Euro NCAP handed five star safety ratings to the Ford Puma, MG ZS EV, MG HS, Nissan Juke, VW Golf and Audi Q8 in its final round of crash tests of 2019.
But it was not a clean sweep for high-flying OEMs and as Chinese electric vehicle (EV) manufacturer Aiways suffered a three-star result with its debut U5 SUV and the Volkswagen Group supermini triumvirate of VW up!, Seat Mii and Skoda Citigo also received three stars.
Euro NCAP reported that the new VW Golf hatchback had achieved the five full stars thanks to “excellent crashworthiness and standard fit of number of assist systems”.
The new Golf is the first ever Volkswagen to make use of V2X connectivity (vehicle to vehicle, vehicle to infrastructure) to enable advance hazard warnings – an important new technology that will be soon be included in Euro NCAP’s rating.
However, the Golf’s performance was not faultless.
It became the second successive VW tested by Euro NCAP to suffer a door opening in a side impact crash test, following tests conducted on the Sharan last month.
Euro NCAP said that VW is now looking into the root-cause of the issue.
The deletion of automated emergency braking (AEB) as a standard-fit feature of the VW up!, Seat Mii and Skoda Citigo took its toll in the most recent round of Euro NCAP crash tests.
The system was fitted when the cars were last tested in 2011, but its loss prompted the loss of two stars from each car’s overall rating.
Ford’s new Puma compact crossover was a resounding success in the tests, however, scoring high marks in all four categories of tests.
MG also had cause for celebration in a year which saw it match its 2018 registrations by September.
Euro NCAP said: “With an impressive equipment list and good performance in Euro NCAP’s tests, the cars are a match for many European, Japanese or Korean models.”
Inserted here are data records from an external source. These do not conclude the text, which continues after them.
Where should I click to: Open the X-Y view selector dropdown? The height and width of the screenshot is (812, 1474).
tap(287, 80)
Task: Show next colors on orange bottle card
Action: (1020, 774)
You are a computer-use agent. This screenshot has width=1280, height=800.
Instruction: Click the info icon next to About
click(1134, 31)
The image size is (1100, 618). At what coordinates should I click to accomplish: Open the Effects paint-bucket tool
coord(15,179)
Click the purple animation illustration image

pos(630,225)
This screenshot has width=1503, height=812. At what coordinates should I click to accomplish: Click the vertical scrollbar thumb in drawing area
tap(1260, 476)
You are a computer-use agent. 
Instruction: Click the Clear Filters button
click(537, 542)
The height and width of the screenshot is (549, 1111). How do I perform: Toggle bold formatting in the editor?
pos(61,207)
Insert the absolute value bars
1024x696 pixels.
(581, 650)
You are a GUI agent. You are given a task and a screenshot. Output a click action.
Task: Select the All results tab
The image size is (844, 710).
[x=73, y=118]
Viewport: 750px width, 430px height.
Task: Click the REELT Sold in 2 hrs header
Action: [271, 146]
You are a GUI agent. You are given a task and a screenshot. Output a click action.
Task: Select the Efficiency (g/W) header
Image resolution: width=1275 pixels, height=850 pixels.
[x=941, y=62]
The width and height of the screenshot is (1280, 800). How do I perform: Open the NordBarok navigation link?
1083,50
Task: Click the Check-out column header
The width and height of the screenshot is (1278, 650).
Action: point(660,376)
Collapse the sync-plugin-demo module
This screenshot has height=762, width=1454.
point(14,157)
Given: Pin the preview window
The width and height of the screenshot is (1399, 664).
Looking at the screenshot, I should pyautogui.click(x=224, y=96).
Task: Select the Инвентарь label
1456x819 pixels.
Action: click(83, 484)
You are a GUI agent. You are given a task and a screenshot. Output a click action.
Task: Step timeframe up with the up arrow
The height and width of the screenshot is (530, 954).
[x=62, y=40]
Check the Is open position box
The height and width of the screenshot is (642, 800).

One of the compact SUV sector’s more established competitors, the Nissan Juke, also scored five stars in its second generation.
Less fortunate was the all-electric Aiways U5, the first car from the Chinese start-up to be launched on the European market and tested by Euro NCAP.
The SUV had problems in the side impact tests, losing all points for the side pole impact, and narrowly missed out on points for the pedestrian and cyclist functionality of its AEB system.
The disappointing result prompted a statement from the manufacturer. It said: “The Aiways U5 is the first electric vehicle from a Chinese startup to be tested by Euro NCAP.
“We are a young company, and will adapt and learn from these results. Euro NCAP found the U5 to be structurally safe, and we have already addressed and resolved the other issues highlighted in the testing.
“We expect the U5 to be among the safest mid-size SUVs available when it goes on sale in Europe next year.”
Euro NCAP general secretary, Michiel van Ratingen, said “It is the first year that we see three Chinese cars tested by Euro NCAP.
“Clearly the capabilities to engineer safe vehicles in China has leapfrogged over recent years, but the U5 example shows that meeting 5-star requirements can still be a hurdle for young companies.
“None of these issues however cannot be overcome and we look forwards to verify the cars’ performance when the shortcomings are effectively addressed”.